Send back every record word for word, with nothing missing.

━━━ MATERIALS PROVIDED ━━━

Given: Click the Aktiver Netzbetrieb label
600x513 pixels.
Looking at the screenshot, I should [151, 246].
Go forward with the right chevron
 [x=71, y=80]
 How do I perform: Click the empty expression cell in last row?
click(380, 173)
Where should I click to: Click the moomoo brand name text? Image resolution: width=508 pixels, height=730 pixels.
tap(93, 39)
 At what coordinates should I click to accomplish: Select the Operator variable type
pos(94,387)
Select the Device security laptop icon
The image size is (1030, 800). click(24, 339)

━━━

▶ [EXERCISE ANSWER]
Given: Click the Aktiver Netzbetrieb label
600x513 pixels.
Looking at the screenshot, I should [151, 246].
Go forward with the right chevron
 [x=71, y=80]
 How do I perform: Click the empty expression cell in last row?
click(380, 173)
Where should I click to: Click the moomoo brand name text? Image resolution: width=508 pixels, height=730 pixels.
tap(93, 39)
 At what coordinates should I click to accomplish: Select the Operator variable type
pos(94,387)
Select the Device security laptop icon
The image size is (1030, 800). click(24, 339)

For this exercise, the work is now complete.